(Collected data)
--------------------------------------------------

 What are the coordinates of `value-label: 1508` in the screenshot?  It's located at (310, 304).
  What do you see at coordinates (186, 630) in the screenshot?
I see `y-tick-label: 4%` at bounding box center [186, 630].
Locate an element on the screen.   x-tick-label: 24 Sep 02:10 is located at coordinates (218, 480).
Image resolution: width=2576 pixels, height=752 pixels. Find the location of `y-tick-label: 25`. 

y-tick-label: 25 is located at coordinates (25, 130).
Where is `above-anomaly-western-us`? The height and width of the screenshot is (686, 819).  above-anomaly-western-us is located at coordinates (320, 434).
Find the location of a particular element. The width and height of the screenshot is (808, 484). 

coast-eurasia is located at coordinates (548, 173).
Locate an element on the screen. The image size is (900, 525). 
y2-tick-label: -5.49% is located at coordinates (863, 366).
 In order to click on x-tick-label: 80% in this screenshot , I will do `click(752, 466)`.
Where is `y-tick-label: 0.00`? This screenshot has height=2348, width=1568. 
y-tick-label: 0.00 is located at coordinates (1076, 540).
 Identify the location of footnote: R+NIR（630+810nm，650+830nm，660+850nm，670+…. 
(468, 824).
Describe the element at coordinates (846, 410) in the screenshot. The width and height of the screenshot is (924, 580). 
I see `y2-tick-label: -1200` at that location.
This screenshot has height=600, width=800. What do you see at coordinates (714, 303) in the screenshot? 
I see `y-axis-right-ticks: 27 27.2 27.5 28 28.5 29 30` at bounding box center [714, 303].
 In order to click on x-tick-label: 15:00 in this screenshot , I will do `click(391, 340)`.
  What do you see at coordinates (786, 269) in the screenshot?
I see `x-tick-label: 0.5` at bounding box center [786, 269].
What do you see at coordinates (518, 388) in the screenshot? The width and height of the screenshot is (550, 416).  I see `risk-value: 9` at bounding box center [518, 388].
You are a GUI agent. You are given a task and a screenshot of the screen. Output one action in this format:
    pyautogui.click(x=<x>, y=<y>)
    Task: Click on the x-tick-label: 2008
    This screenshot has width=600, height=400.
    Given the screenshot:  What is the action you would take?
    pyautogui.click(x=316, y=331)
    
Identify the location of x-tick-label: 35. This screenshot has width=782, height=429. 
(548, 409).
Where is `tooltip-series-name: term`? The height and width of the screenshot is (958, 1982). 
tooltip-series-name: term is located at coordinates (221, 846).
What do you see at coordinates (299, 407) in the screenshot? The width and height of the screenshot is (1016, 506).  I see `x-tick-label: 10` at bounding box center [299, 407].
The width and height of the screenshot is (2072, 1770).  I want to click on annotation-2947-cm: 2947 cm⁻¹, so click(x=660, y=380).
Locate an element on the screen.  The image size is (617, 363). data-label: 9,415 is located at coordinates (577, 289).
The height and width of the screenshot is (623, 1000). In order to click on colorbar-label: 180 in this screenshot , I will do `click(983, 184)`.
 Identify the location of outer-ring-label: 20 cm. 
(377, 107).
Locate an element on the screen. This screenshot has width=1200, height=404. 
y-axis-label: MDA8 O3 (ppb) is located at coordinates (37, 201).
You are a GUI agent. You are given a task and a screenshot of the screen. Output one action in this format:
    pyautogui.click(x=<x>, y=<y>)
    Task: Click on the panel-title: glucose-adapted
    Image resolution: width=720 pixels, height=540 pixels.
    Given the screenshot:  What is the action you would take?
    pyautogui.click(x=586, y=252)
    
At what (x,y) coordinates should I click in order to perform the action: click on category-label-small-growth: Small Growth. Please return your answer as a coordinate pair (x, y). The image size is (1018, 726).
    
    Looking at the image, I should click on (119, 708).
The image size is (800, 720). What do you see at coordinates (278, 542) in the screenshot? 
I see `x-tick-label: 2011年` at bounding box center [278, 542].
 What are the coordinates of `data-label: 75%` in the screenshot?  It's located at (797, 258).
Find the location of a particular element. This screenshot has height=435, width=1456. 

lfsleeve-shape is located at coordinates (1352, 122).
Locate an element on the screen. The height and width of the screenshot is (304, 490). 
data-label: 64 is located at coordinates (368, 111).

--------------------------------------------------

Can you format the lines of the listing, from the line containing "Find the location of a particular element. This" through the end of the listing (both included), as a JSON list of strings with one string per line and blank lines left out?

[
  "Find the location of a particular element. This screenshot has height=435, width=1456. ",
  "lfsleeve-shape is located at coordinates (1352, 122).",
  "Locate an element on the screen. The height and width of the screenshot is (304, 490). ",
  "data-label: 64 is located at coordinates (368, 111)."
]